Now, led by Joss Whedon, the heroes have assembled to create the biggest, most awesome summer superhero blockbuster ever. While it remains to be seen how successful the Avengers’ Hollywood Adventure will be, it will undoubtedly cause a much-deserved spike in book sales. Their revolving-door membership policy has kept them consistently relevant and interesting throughout their publication history. It also makes the books incredibly easy to pick up for the newcomer—the team changes so often that there is no shortage of starting points. If you want to know more about them before you see the movie, or just want to read some great Avengers books you might have missed, I have compiled a summer reading list.
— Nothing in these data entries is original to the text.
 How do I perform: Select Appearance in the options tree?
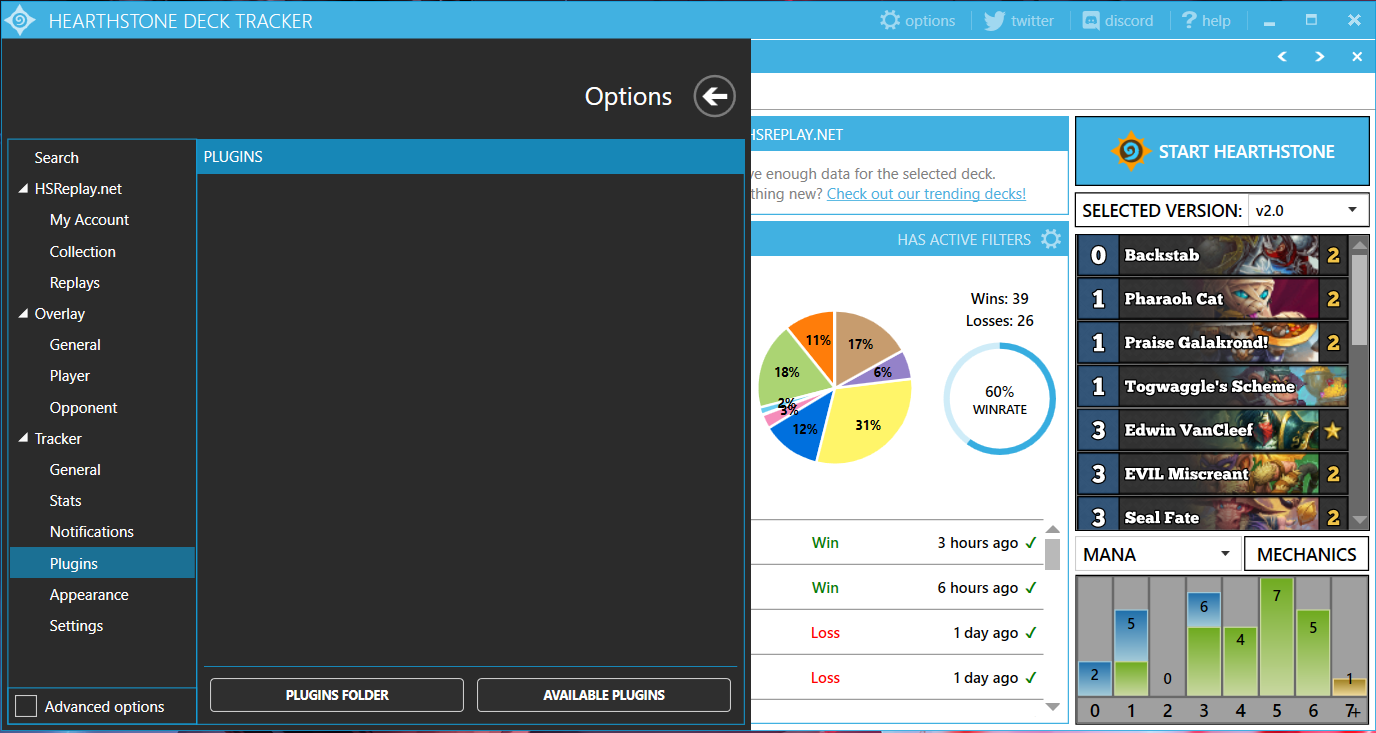[x=89, y=595]
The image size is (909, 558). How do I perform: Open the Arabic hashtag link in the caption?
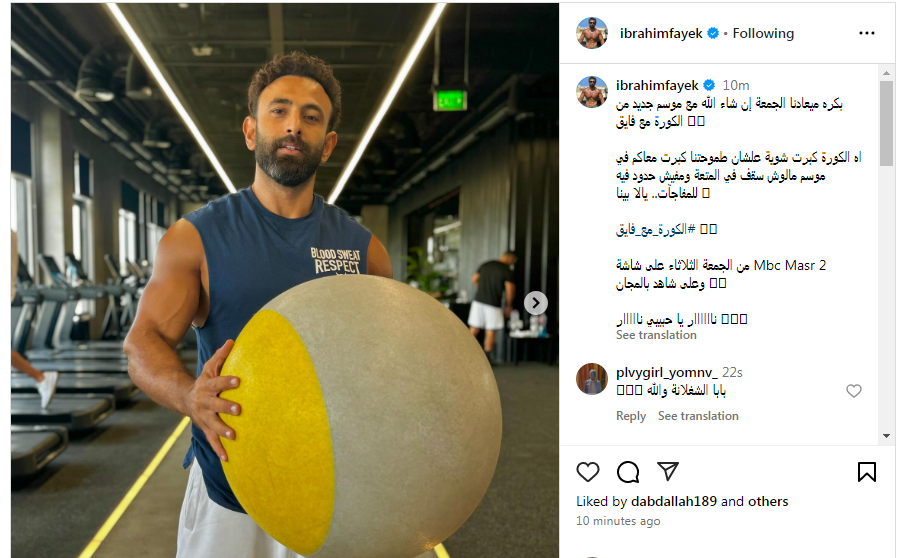656,229
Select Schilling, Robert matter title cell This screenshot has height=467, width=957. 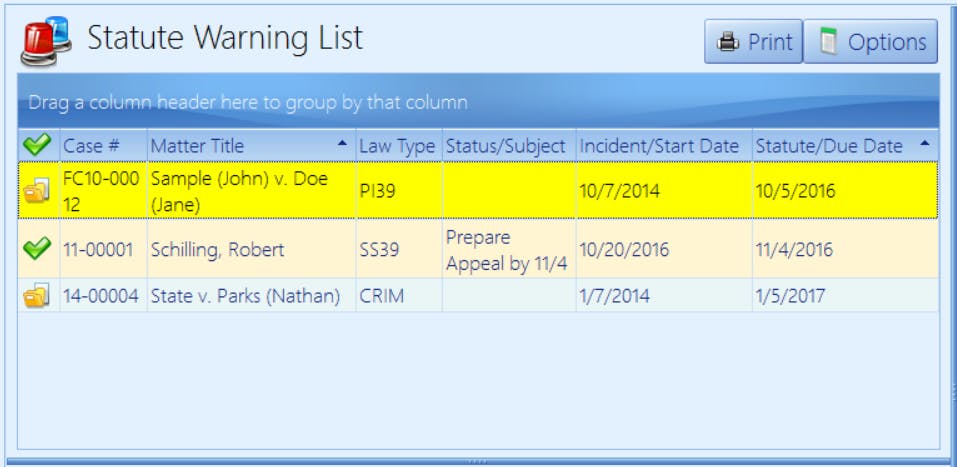(x=216, y=250)
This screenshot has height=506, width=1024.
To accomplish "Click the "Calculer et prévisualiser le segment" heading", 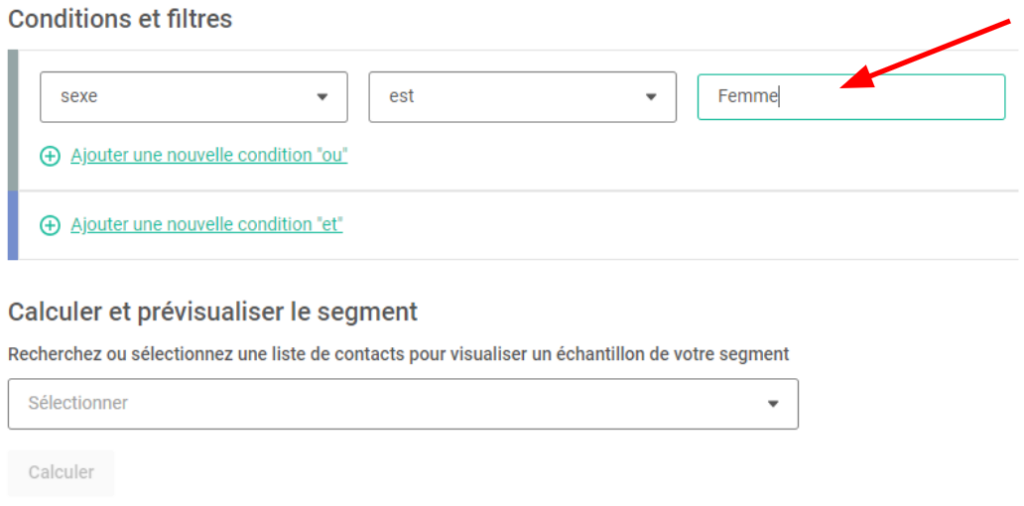I will pos(213,312).
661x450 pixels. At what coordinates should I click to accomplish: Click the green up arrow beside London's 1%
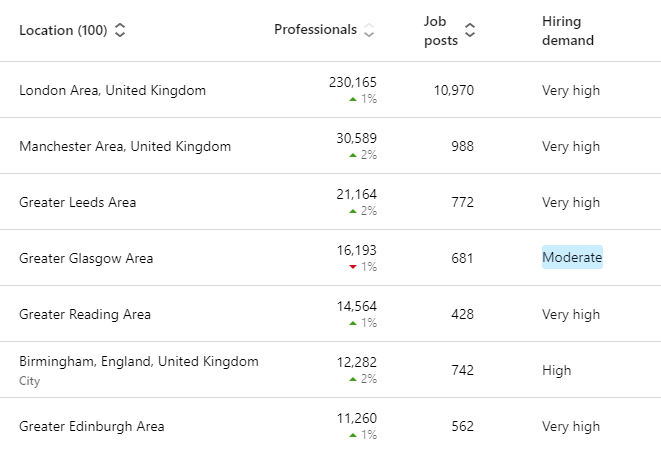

Of course, if you really want to begin at the very beginning you can pick up The Avengers, Volume One, available in a nice trade paperback collection. Witness the original assembly, when Iron Man, Ant-Man, the Wasp, and Thor united to stop a rampaging Hulk, only to discover he was being manipulated by Loki. Sound familiar? Like many volume ones, it is full of firsts—the revival of Captain America, the Avengers’ first clash with the Masters of Evil, and the debut of Kang the Conqueror, their first original villain. It’s a fun read for the collector and the completist, but it’s not absolutely necessary to understand anything that comes after it, as Marvel villains all seem to share a talent for expository monologue. For those interested in the classic Avengers, I also recommend Kree/Skrull War, Bride of Ultron, and Operation: Galactic Storm.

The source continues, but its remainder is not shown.